Support hat mich persönlich noch nie interessiert. Denn ich vertrette die Ansicht (mag sein das es eine nicht so gute Ansicht ist), wenn ich Support benötige um eine Software bedinen zu können, ist sie nicht Nutzerfreundlich. So etwas akzeptiere ich max. bei hochspezialisierter Software aber nicht bei Software aus dem Alltag. Außerdem verschlingt dass noch mehr Zeit. Also genau so ein Punkt den es unbedingt zu vermeiden gilt. Selbsterklärend ist das Stichwort.

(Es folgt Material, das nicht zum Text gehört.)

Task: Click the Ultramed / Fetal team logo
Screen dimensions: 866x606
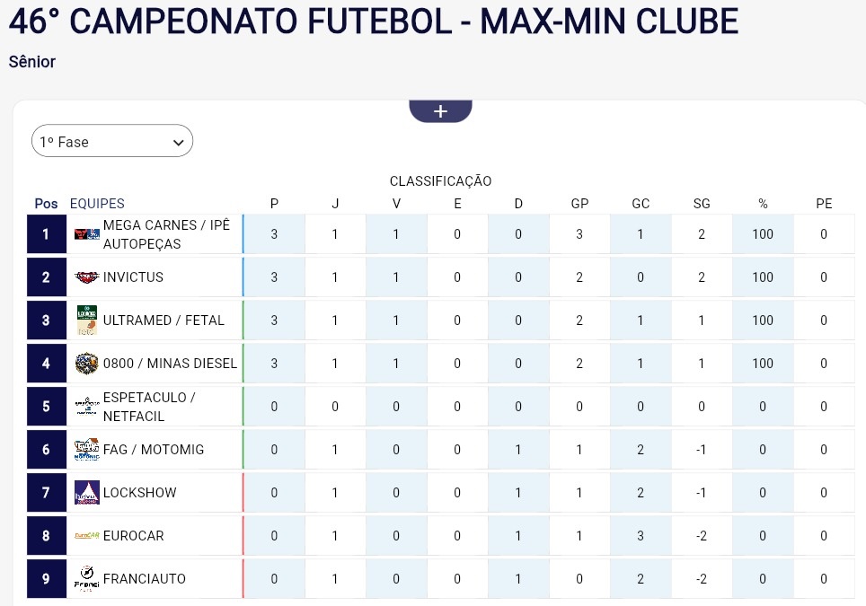Action: tap(86, 321)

Was kommerzielle Software angeht, so meine ich zu erkennen, dass diese sich langsam aneinander anpassen was die Bedienung angeht. Bsp.: MS Office & Softmaker Office, Photoshop & Affinity Photo, Adobe Acrobat & Abbyy Fine Reader & PDF-Architekt etc. das sind nur einige die ich hier erwähnt habe. Das wird mehr. Man kann auf den Zug aufspringen oder ihn verpassen oder Trendsetter werden. Die drei Optionen gibt es.

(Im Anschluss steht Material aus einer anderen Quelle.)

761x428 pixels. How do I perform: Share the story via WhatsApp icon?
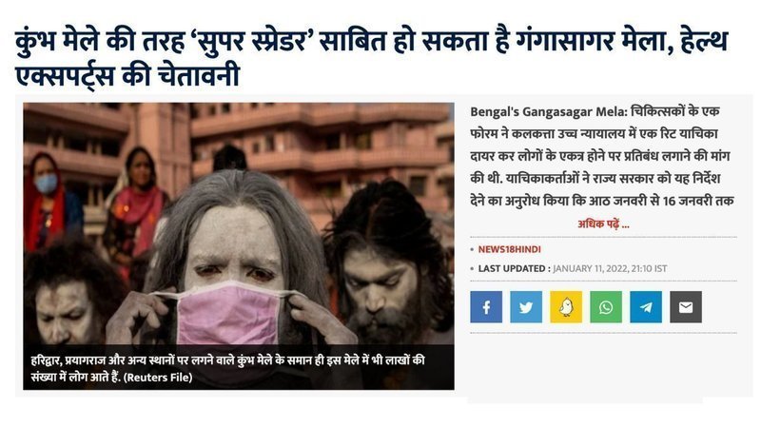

Der Fokus sollte der Anwender sein und nicht die Orientierung an kommerzieller Software. Wenn der Anwender in seinem beruflichen Alltag mit kommerzieller Software konfrontiert ist und aus dem Grund seine Arbeitsfluss an diese Software anpasst, dann kann man das nur sehr schwer ändern. Entsprechend schwer ist es dann, Anklang für anders zu bedinede Software zu finden.



zerix hat gesagt.:


> Das Problem ist, dass viele die nicht auf Anklang stoßen meinen, dass sie Recht haben, weil sie es sind, die es sagen. Ich sage nicht, dass es bei dir so ist, aber gerade bei UI und Bedienung gibt es unbedingt Recht haben.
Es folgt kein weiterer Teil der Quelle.